Turner syndrome (TS) is the most common sex chromosome abnormality in females. Previous research has indicated a high prevalence of celiac disease (CD) in TS, but data have mostly been limited to case series at tertiary centers. We aimed to examine the risk for CD in individuals with TS compared with the general population.
This Swedish nationwide case-control study included individuals with CD and controls born in 1973-2006. The study consisted of 2 groups: (1) 7548 females with biopsy-verified CD (villous atrophy; Marsh stage 3) diagnosed until January 2008 according to histopathology report data from all 28 Swedish pathology departments and (2) 34 492 population-based controls matched by gender, age, calendar year of birth, and county of residence. TS, diagnosed by the end of 2009, was identified using prospectively recorded data from 3 nationwide health registries. Odds ratios (ORs) for CD were calculated using conditional logistic regression.

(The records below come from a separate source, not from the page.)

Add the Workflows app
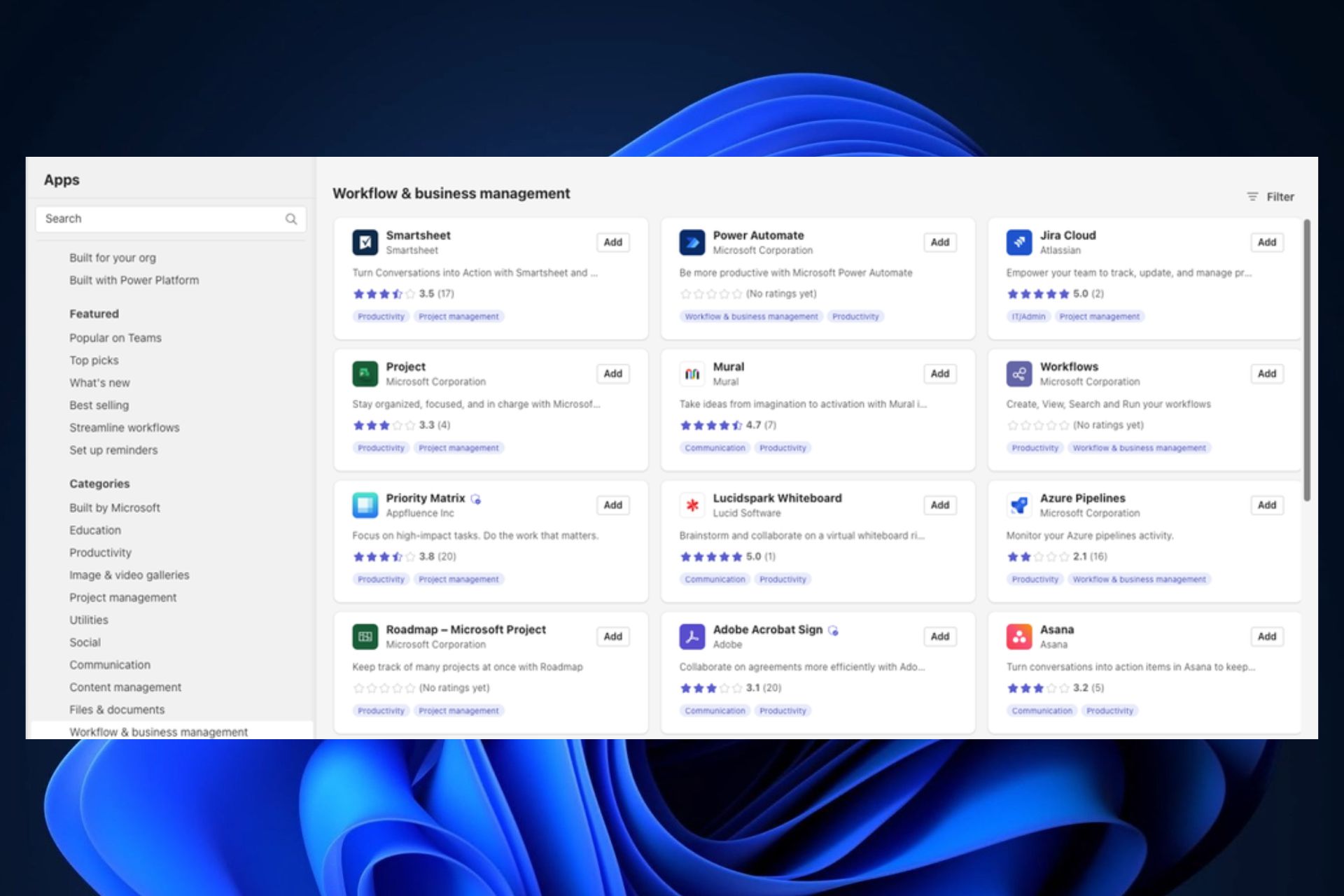This screenshot has height=896, width=1344. [x=1266, y=374]
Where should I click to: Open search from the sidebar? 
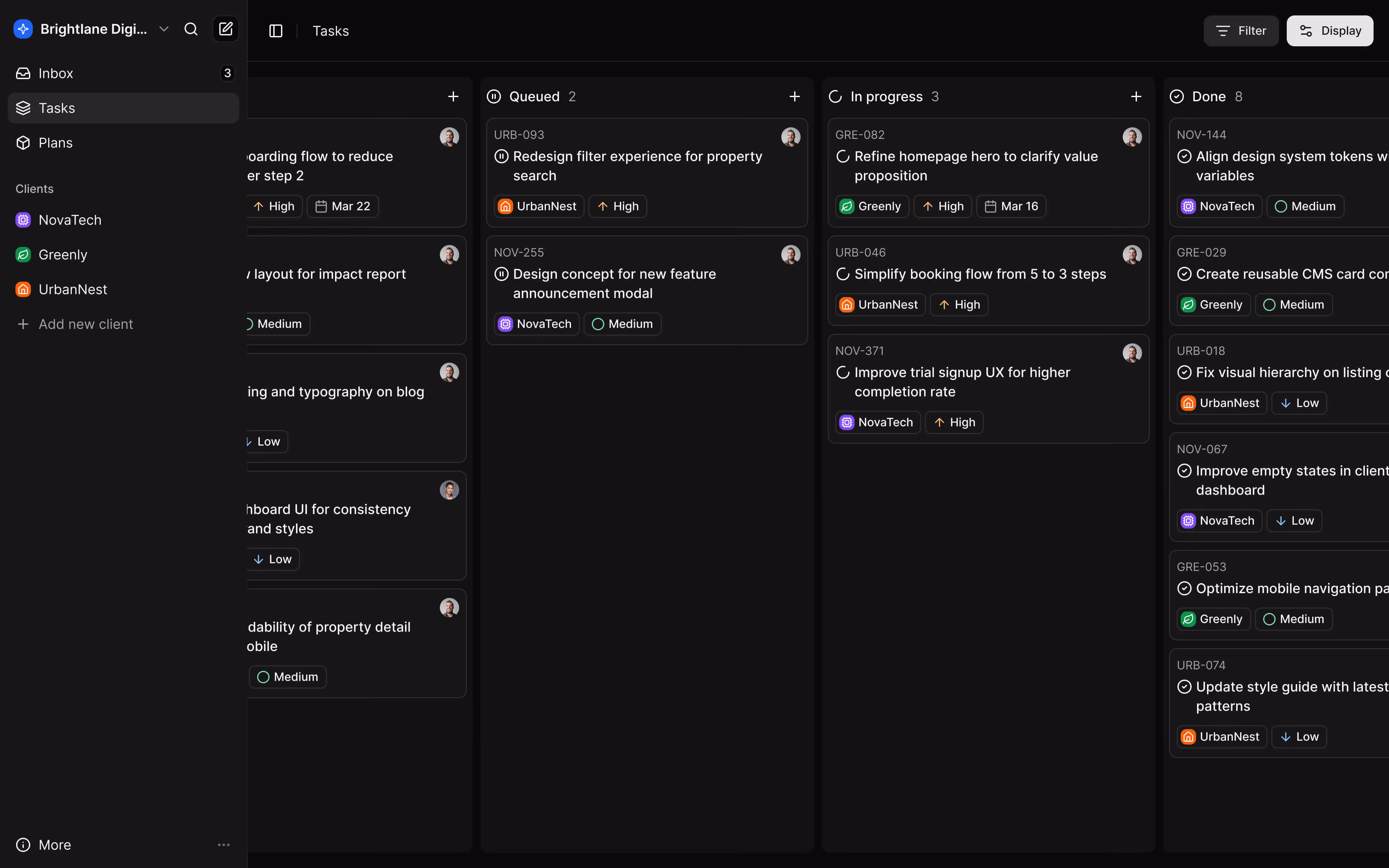(191, 29)
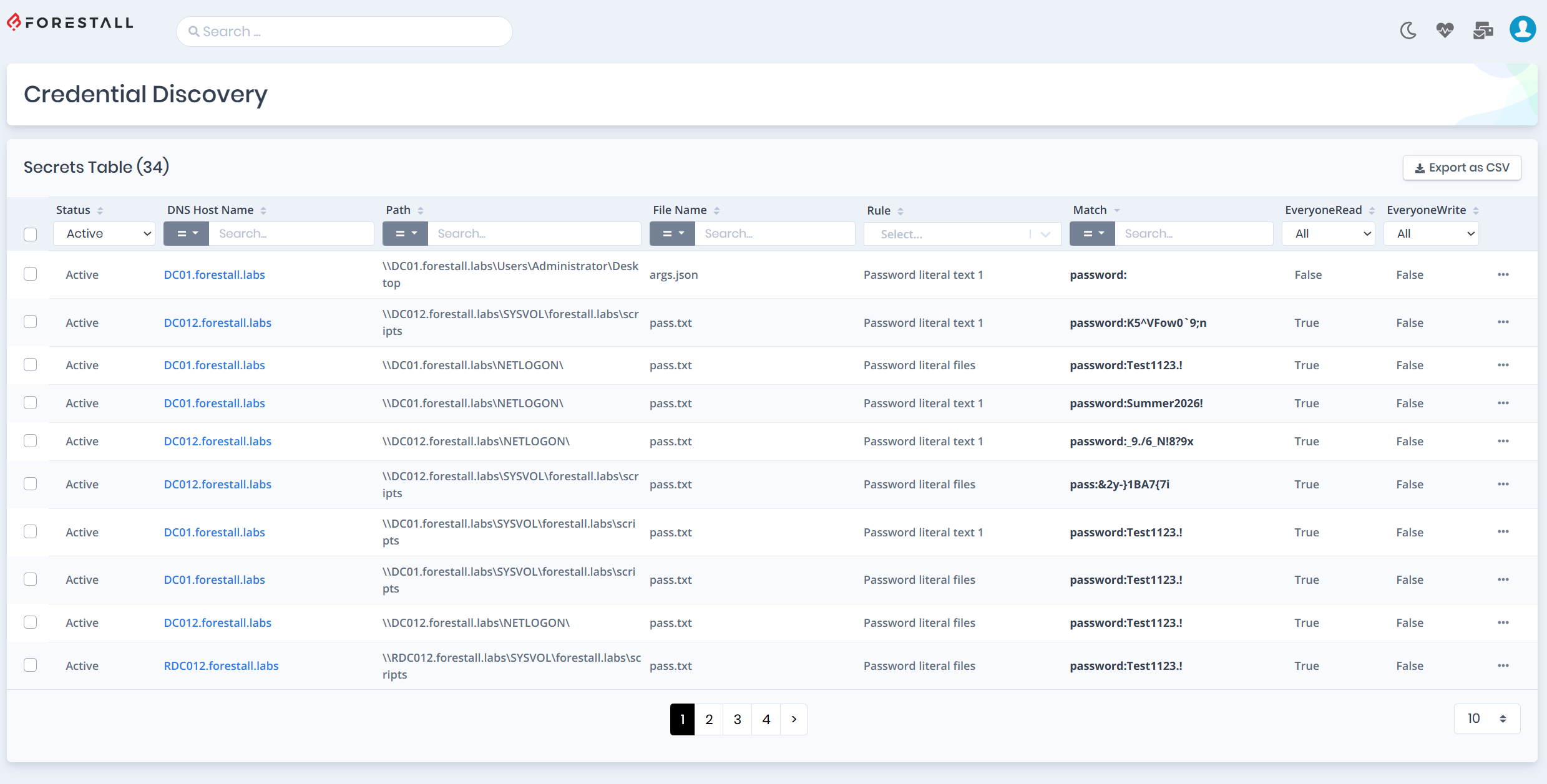Check the args.json row checkbox
1547x784 pixels.
31,274
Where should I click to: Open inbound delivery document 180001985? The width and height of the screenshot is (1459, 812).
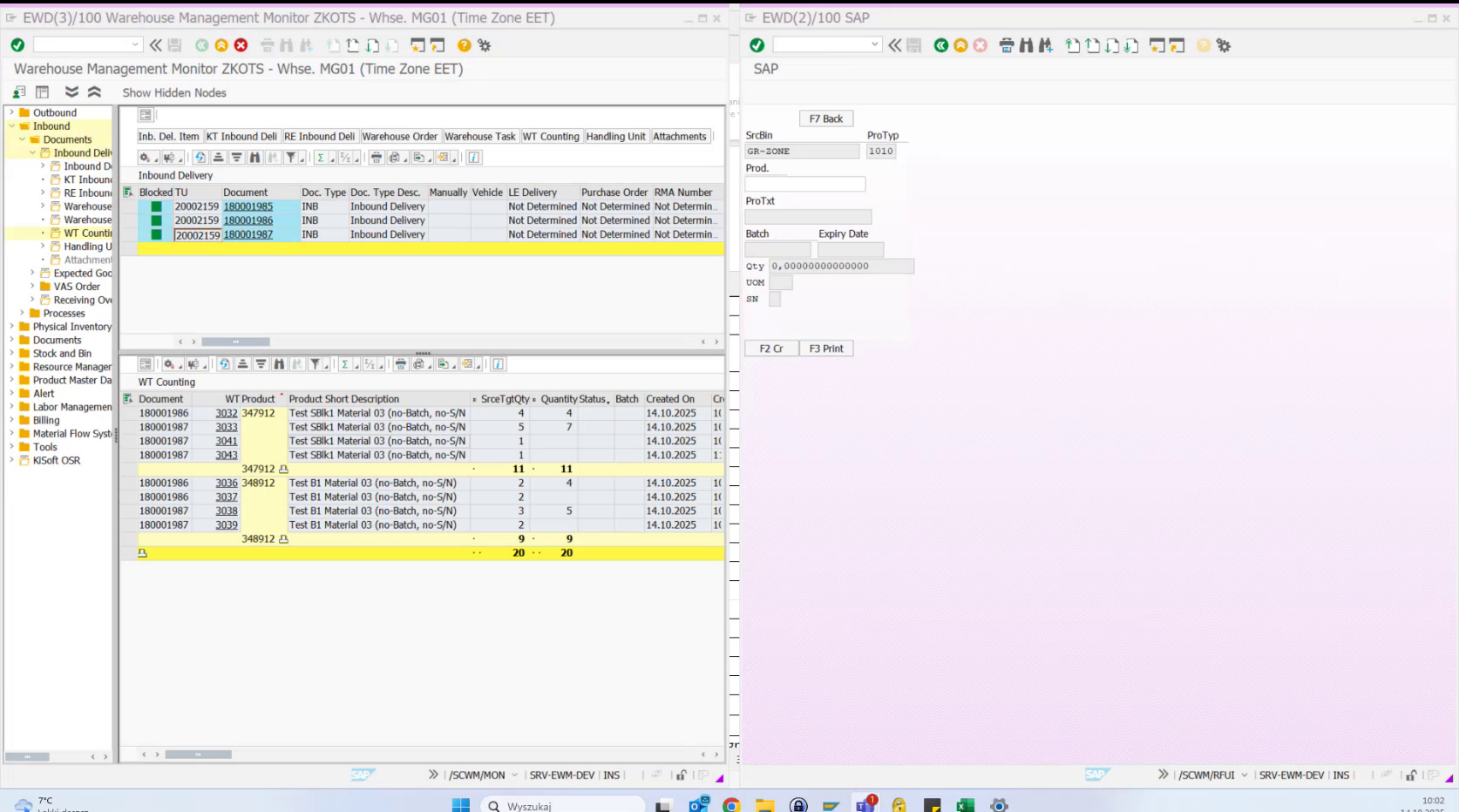click(248, 206)
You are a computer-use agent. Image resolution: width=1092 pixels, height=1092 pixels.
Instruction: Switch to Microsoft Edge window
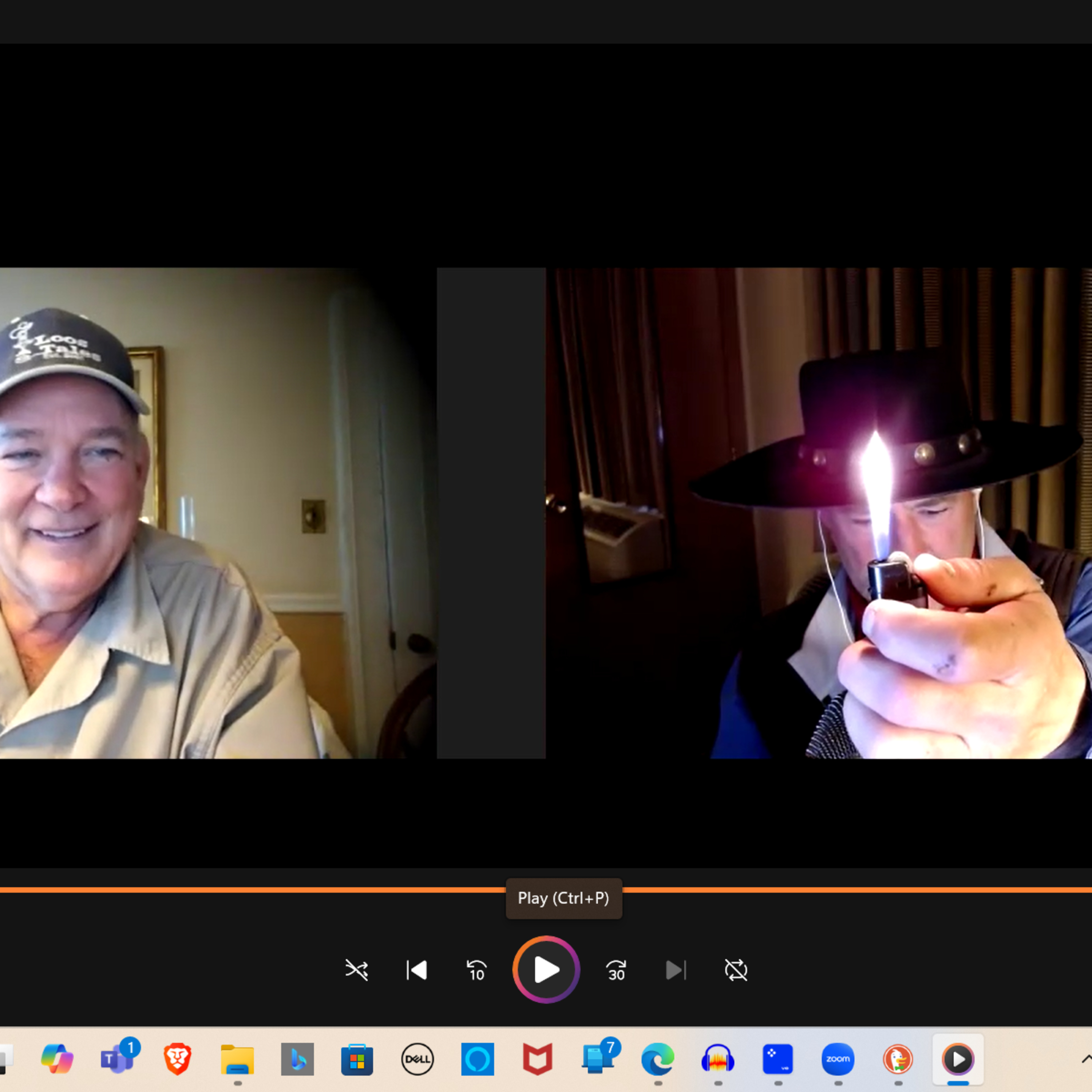[x=657, y=1059]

Of the 7548 females with CD, 20 had a diagnosis of TS (0.26%) compared with 21 of 34 492 controls (0.06%), corresponding to an OR of 3.29 (95% confidence interval [CI] 1.94–5.56) for CD in individuals with TS. The risk of CD in females with TS ranged from twofold (OR 2.16; 95% CI 0.91–5.11) in the first 5 years of life to a more than fivefold increase in females aged >10 years at CD diagnosis (OR 5.50; 95% CI 1.53–19.78). The association between TS and CD was largely unaffected by concurrent type 1 diabetes.
Females with TS are more likely to develop CD. This study supports active case-finding for CD in TS.